Extracted data:
──────────────────────────────

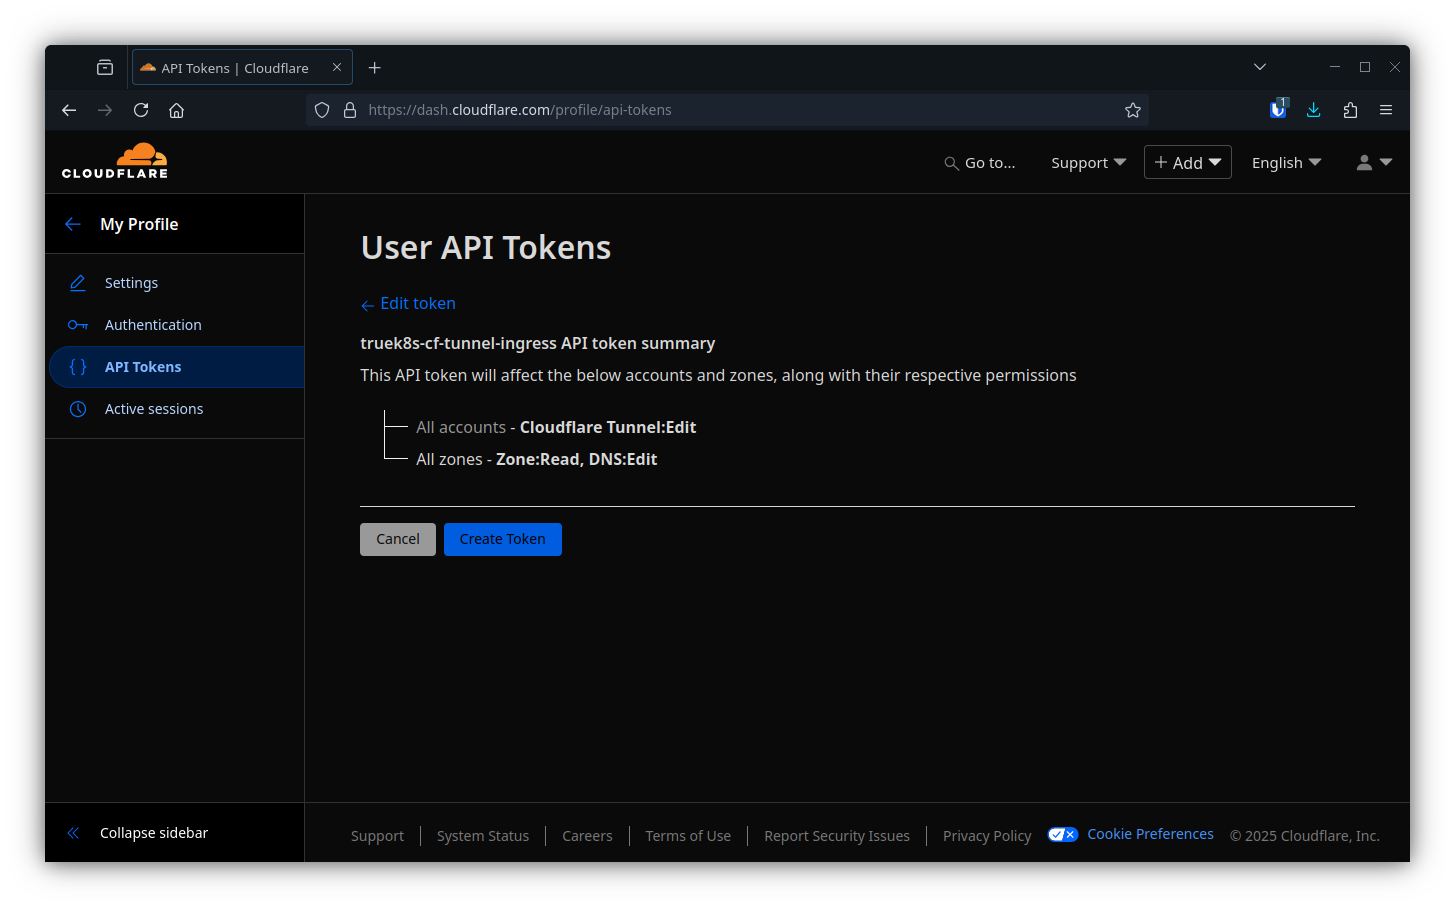Open the user account dropdown

(x=1373, y=163)
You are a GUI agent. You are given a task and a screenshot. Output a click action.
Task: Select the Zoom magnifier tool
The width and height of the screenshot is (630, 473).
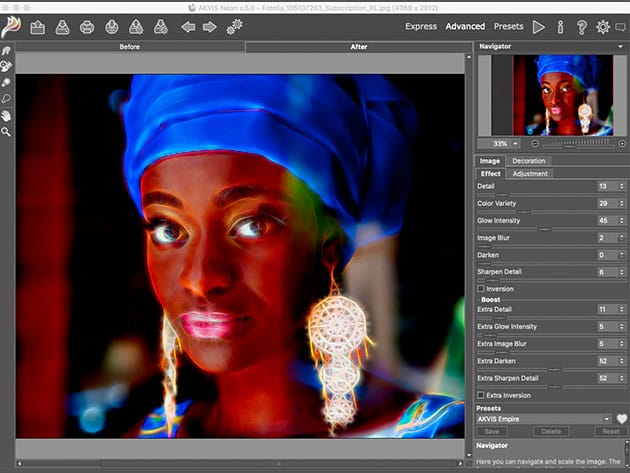point(7,131)
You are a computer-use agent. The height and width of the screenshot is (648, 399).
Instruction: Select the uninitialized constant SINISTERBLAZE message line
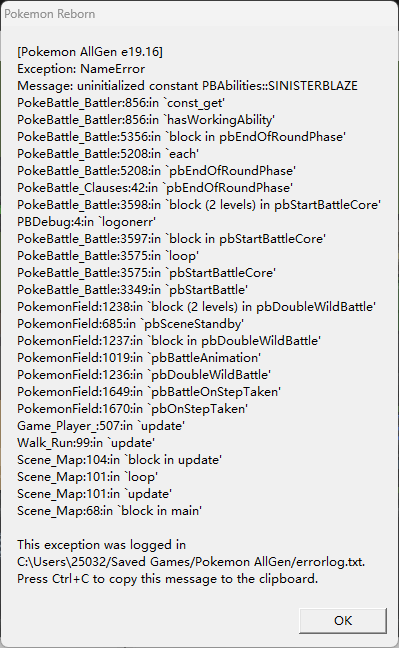click(187, 86)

──────────────────────────────

Exercise instructions: Reproduce, word for word, the lines from the one containing "You are a GUI" through the final line above. Leave every picture out.

Exercise solution:
You are a GUI agent. You are given a task and a screenshot. Output a click action.
Task: Select the Zoom magnifier tool
The width and height of the screenshot is (630, 473).
point(7,131)
You are a computer-use agent. The height and width of the screenshot is (648, 399).
Instruction: Select the uninitialized constant SINISTERBLAZE message line
click(187, 86)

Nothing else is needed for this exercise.